Task directions: In the entries that follow, the line with "SnoreLab (206, 1150)" opens the range and the line with "The Bayeux Tapestry (590, 1774)" closes it; repeat that range exactly, both lines included.

[Records from a collection]
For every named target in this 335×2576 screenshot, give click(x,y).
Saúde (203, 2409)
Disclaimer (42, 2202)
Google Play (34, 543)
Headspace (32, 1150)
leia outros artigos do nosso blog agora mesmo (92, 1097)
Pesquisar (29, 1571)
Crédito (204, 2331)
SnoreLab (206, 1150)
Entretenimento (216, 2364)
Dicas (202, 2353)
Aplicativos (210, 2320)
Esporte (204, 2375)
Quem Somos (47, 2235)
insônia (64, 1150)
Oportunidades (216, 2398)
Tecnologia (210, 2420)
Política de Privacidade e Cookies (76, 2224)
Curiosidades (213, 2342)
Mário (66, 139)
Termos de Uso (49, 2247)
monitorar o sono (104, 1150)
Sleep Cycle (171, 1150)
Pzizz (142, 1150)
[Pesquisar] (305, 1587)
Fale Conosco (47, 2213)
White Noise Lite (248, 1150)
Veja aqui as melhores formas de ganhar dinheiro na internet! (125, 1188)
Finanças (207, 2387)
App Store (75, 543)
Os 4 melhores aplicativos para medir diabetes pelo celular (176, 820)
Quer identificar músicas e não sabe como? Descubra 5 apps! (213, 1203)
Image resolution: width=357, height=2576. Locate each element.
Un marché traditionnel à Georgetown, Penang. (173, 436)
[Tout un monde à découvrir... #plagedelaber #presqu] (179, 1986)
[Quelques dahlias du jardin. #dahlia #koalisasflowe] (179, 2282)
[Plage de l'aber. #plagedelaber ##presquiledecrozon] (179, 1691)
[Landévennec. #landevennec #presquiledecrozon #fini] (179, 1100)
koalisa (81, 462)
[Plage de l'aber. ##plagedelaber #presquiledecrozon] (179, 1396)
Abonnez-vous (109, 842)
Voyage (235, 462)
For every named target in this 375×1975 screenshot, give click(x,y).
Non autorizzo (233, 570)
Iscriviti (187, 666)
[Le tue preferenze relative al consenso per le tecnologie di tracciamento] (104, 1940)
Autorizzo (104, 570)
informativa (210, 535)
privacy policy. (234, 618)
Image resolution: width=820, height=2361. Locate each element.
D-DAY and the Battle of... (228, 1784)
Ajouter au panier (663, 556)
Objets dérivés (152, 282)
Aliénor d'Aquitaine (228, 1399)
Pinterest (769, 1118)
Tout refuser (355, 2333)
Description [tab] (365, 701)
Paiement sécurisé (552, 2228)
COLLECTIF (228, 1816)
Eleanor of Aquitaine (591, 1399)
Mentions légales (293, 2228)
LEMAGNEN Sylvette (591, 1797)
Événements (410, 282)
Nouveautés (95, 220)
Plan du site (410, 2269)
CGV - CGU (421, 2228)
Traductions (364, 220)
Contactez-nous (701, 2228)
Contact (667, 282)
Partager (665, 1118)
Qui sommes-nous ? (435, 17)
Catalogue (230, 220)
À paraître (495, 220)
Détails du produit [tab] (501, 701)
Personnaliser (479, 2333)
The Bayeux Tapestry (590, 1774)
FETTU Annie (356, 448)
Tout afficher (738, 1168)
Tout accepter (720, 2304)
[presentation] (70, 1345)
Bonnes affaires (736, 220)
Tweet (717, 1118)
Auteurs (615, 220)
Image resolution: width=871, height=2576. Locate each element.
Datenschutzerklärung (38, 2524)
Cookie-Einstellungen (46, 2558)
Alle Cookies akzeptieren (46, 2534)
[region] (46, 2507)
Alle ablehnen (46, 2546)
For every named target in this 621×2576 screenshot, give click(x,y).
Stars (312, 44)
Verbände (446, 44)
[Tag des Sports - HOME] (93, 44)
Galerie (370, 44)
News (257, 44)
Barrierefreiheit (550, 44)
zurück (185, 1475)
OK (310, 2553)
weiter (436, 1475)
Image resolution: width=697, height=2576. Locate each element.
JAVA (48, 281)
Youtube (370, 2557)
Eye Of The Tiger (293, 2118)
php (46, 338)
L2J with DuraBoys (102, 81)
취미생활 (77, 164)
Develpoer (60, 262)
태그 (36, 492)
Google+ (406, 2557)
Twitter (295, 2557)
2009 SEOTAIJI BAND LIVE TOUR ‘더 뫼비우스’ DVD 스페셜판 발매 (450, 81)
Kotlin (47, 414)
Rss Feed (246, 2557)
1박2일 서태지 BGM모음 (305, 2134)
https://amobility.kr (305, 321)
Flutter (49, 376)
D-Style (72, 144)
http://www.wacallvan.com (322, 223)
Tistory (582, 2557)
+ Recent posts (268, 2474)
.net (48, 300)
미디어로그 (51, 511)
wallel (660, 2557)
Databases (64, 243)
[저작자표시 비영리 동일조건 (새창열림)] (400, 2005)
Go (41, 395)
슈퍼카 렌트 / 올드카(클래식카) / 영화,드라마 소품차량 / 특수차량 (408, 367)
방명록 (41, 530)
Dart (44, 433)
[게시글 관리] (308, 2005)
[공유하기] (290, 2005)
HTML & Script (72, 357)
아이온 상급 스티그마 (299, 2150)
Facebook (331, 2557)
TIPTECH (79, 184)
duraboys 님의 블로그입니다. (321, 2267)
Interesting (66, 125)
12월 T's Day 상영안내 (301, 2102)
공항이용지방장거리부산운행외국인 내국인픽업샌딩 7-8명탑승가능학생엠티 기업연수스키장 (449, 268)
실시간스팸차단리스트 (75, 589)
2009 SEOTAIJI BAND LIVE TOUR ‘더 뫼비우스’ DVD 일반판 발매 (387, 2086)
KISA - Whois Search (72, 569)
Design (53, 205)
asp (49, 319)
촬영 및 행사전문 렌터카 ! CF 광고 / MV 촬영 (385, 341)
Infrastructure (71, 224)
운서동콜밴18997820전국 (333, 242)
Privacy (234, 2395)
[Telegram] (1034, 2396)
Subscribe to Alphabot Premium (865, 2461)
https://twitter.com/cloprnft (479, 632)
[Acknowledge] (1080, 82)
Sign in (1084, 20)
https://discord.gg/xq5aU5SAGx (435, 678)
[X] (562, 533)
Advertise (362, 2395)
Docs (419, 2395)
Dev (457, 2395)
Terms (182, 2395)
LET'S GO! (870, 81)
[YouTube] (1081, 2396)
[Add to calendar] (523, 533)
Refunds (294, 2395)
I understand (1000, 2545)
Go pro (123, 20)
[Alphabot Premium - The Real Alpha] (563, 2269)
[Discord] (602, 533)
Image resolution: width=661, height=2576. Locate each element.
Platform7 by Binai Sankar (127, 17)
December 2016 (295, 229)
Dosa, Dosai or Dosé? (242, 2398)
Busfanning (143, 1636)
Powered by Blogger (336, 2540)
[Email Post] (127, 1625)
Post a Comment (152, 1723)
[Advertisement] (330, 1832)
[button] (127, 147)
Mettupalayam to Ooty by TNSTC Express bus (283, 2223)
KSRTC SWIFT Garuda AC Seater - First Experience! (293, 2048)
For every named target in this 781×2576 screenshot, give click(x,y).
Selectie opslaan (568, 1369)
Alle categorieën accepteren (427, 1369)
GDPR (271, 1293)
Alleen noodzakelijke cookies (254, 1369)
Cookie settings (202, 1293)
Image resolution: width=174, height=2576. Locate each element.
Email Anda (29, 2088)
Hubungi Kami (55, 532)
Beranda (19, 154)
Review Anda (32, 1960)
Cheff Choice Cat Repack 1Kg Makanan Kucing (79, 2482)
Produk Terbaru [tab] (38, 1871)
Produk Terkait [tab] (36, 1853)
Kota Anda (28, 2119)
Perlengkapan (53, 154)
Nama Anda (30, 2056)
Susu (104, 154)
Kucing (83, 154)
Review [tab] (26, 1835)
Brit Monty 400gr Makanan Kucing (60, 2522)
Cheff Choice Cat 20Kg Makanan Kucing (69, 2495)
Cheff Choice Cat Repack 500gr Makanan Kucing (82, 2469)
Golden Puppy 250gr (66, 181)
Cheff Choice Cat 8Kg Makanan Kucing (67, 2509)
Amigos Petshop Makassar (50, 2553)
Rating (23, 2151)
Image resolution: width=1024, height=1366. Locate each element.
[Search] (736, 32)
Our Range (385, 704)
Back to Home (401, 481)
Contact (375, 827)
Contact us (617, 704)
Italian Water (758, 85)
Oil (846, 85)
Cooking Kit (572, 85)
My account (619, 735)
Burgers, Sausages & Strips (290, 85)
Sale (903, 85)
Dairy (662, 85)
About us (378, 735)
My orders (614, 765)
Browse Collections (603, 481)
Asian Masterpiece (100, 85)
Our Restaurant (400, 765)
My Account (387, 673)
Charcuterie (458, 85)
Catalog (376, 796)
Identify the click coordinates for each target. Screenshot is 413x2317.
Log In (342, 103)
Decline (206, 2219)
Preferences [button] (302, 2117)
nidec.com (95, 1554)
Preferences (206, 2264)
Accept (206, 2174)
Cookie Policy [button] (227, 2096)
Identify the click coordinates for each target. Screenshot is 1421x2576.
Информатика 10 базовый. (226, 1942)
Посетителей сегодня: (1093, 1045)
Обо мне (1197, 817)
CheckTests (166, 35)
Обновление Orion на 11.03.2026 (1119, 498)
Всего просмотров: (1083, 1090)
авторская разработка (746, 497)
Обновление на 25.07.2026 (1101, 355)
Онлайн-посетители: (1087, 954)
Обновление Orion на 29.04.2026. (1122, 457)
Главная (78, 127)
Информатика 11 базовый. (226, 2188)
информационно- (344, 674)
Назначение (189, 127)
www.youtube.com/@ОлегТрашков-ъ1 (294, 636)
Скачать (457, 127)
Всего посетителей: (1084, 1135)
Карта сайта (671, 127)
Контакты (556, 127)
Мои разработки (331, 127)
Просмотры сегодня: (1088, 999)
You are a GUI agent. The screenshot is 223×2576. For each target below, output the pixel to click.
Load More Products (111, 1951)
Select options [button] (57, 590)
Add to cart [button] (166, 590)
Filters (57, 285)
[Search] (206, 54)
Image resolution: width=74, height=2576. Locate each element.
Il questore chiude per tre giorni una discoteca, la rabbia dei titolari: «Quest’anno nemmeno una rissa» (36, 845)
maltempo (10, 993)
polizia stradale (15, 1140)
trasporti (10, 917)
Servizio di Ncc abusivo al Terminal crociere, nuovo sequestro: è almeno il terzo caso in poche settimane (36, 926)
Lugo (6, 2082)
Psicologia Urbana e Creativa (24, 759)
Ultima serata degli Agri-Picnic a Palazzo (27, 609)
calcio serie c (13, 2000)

Finished task:
SnoreLab (206, 1150)
Entretenimento (216, 2364)
Dicas (202, 2353)
Aplicativos (210, 2320)
Esporte (204, 2375)
Quem Somos (47, 2235)
insônia (64, 1150)
Oportunidades (216, 2398)
Tecnologia (210, 2420)
Política de Privacidade e Cookies (76, 2224)
Curiosidades (213, 2342)
Mário (66, 139)
Termos de Uso (49, 2247)
monitorar o sono (104, 1150)
Sleep Cycle (171, 1150)
Pzizz (142, 1150)
[Pesquisar] (305, 1587)
Fale Conosco (47, 2213)
White Noise Lite (248, 1150)
Veja aqui as melhores formas de ganhar dinheiro na internet! (125, 1188)
Finanças (207, 2387)
App Store (75, 543)
Os 4 melhores aplicativos para medir diabetes pelo celular (176, 820)
Quer identificar músicas e não sabe como? Descubra 5 apps! (213, 1203)
Image resolution: width=357, height=2576. Locate each element.
Un marché traditionnel à Georgetown, Penang. (173, 436)
[Tout un monde à découvrir... #plagedelaber #presqu] (179, 1986)
[Quelques dahlias du jardin. #dahlia #koalisasflowe] (179, 2282)
[Plage de l'aber. #plagedelaber ##presquiledecrozon] (179, 1691)
[Landévennec. #landevennec #presquiledecrozon #fini] (179, 1100)
koalisa (81, 462)
[Plage de l'aber. ##plagedelaber #presquiledecrozon] (179, 1396)
Abonnez-vous (109, 842)
Voyage (235, 462)
For every named target in this 375×1975 screenshot, give click(x,y).
Non autorizzo (233, 570)
Iscriviti (187, 666)
[Le tue preferenze relative al consenso per le tecnologie di tracciamento] (104, 1940)
Autorizzo (104, 570)
informativa (210, 535)
privacy policy. (234, 618)
Image resolution: width=820, height=2361. Locate each element.
D-DAY and the Battle of... (228, 1784)
Ajouter au panier (663, 556)
Objets dérivés (152, 282)
Aliénor d'Aquitaine (228, 1399)
Pinterest (769, 1118)
Tout refuser (355, 2333)
Description [tab] (365, 701)
Paiement sécurisé (552, 2228)
COLLECTIF (228, 1816)
Eleanor of Aquitaine (591, 1399)
Mentions légales (293, 2228)
LEMAGNEN Sylvette (591, 1797)
Événements (410, 282)
Nouveautés (95, 220)
Plan du site (410, 2269)
CGV - CGU (421, 2228)
Traductions (364, 220)
Contactez-nous (701, 2228)
Contact (667, 282)
Partager (665, 1118)
Qui sommes-nous ? (435, 17)
Catalogue (230, 220)
À paraître (495, 220)
Détails du produit [tab] (501, 701)
Personnaliser (479, 2333)
The Bayeux Tapestry (590, 1774)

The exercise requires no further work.